━━━━━ Entries supplied ━━━━━
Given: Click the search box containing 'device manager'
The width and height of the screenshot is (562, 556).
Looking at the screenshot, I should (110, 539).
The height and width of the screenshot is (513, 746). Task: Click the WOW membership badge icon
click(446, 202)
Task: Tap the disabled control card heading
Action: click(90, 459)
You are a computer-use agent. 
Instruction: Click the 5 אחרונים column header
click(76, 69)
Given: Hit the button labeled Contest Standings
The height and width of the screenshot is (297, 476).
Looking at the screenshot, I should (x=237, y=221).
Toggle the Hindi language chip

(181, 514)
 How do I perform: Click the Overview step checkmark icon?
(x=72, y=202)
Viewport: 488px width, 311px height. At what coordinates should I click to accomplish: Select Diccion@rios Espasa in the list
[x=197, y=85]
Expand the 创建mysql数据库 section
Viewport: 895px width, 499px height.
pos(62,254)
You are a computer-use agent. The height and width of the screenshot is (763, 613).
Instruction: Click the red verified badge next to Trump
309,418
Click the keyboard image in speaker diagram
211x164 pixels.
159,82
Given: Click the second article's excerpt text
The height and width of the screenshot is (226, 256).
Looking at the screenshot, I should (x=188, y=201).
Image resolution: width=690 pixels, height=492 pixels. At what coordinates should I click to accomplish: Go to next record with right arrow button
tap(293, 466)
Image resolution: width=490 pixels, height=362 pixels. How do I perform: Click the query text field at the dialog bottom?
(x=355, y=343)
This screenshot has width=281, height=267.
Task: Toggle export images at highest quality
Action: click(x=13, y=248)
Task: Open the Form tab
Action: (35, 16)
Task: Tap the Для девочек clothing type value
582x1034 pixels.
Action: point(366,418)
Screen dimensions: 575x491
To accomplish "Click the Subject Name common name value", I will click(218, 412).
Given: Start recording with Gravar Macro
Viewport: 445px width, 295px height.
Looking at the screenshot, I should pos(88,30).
━━━━━
What to do: Report each line of the entries above that contains the word "should", copying every such line in full.

Final result:
Looking at the screenshot, I should (110, 539).
Looking at the screenshot, I should (x=237, y=221).
Viewport: 488px width, 311px height. At what coordinates should I click to accomplish: Select Diccion@rios Espasa in the list
Looking at the screenshot, I should (x=188, y=201).
Image resolution: width=690 pixels, height=492 pixels. At what coordinates should I click to accomplish: Go to next record with right arrow button
Looking at the screenshot, I should pos(88,30).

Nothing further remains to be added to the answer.